Authors: Ross Sidor
But the Viper
had absolute faith in her men.
So she waited
until she heard the crack of Trujillo’s Uzi open up from the cabin behind her,
and she saw one of the Mexicans drop. The other two immediately shifted their
aim off the Viper and onto the Gulfstream, and, with lightning fast movement, she
snapped up the VSS into target acquisition, aligned her sights over one of the Mexicans,
and squeezed the trigger as Trujillo simultaneously put four more bullets
through the other Mexican’s chest.
Both men hit the
ground, dead.
The shots echoed
loudly across the expanse of open desert.
Taking advantage
of the distraction, Carlos lunged for the Viper, reaching out for her rifle.

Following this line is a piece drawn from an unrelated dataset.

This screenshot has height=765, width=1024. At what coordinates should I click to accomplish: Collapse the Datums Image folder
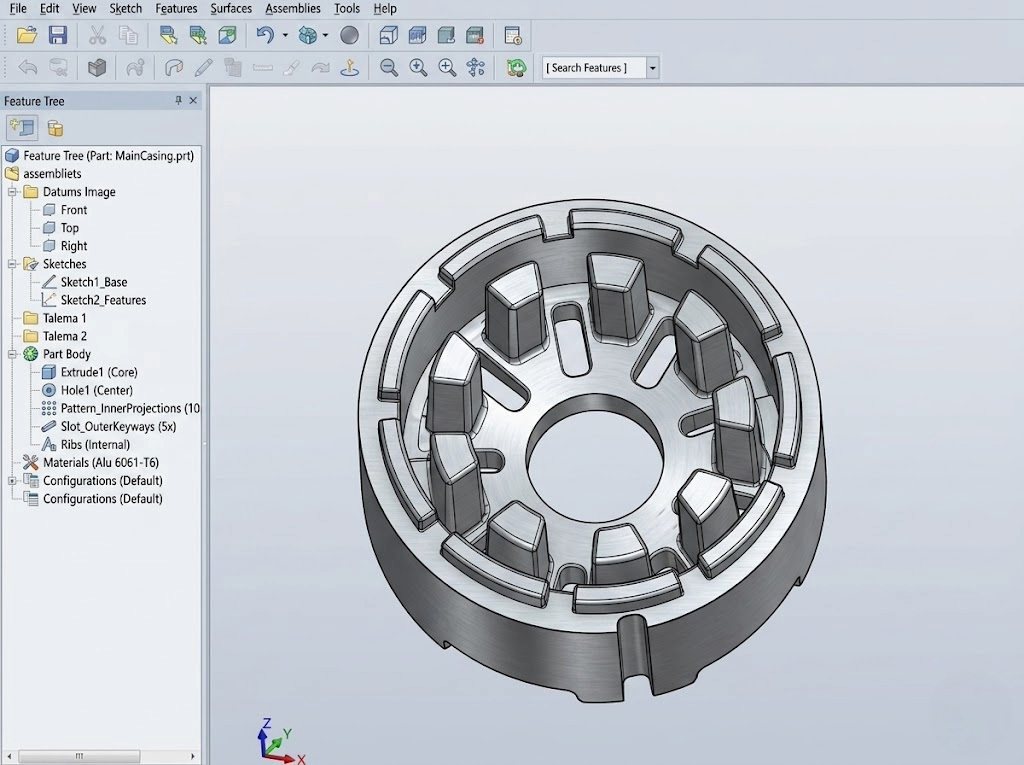tap(13, 192)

She stepped back and to the left, raised the VSS, and smashed the wood stock
into the back of Carlos’ skull. He stumbled forward, landed on his face, and
rolled over onto his back. Holding his bleeding head, he stared up at the
Viper. She stood over him, blocking out the sun, and aimed the VSS at his face.
Four more Zetas
appeared from the garage, but they stopped short when they saw the Viper
holding Carlos at gunpoint. Trujillo covered them with his Uzi.
“Tell them to lower
their weapons now, Carlos, or everyone dies.”
Carlos
hesitated, and then shouted the order in Spanish, and his men set their rifles
down and stepped back. They relaxed when the Viper allowed Carlos onto his feet,
and then lowered her own weapon. She stepped forward and reached into Carlos’s
pants pocket to retrieve his cell phone. She powered the phone down and hurled
it into the desert.
“I still need to
get over the border, Carlos, and I’m still willing to hold up my end of the
bargain. You’ll receive the agreed one hundred thousand, in addition to keeping
your life. How does that sound to you?”
He didn’t need
to think it over.
“Let’s go.”
Inside the command and maintenance trailer
parked at the military section of Tijuana International’s Old Airport Terminal,
Avery looked over the shoulder of the drone pilot to view the monitor
displaying the crystal clear live feed from one of the unmanned aerial
vehicles. With Padilla and the DEA agents present, the tiny trailer was
overcrowded, and Avery tried to keep a respectful distance from the drone
operators, to stay out of their way and give them room to breathe. Just
standing there in the air conditioned trailer, he sweated and could feel the
collective heat emanating from the closely packed bodies.
Contreras’s UAVs
were the older, unarmed RQ-1 reconnaissance variant of the Predator, equipped
with a tracking pod running NSA’s GILGAMESH geo-location system capable of
tracking and finding SIM cards, in addition to collecting data from computers
and phones within range. Despite the removal of the battery from the Viper’s
cell, a small chip in the phone continued to function and broadcast its
location, revealing that the phone had been stationary since the phone call.
Avery was kitted
up; his ModGear vest loaded with ammunition and equipment, his Glock holstered
at this side with spare magazines. He’d left his M4 behind in one of the DEA
Forerunners parked ten feet from the trailer.
Aguilar and his troops
lingered outside, chatting amongst themselves, eager for something to do, but
not anticipating being called to action. It looked like it’d be the Mexicans’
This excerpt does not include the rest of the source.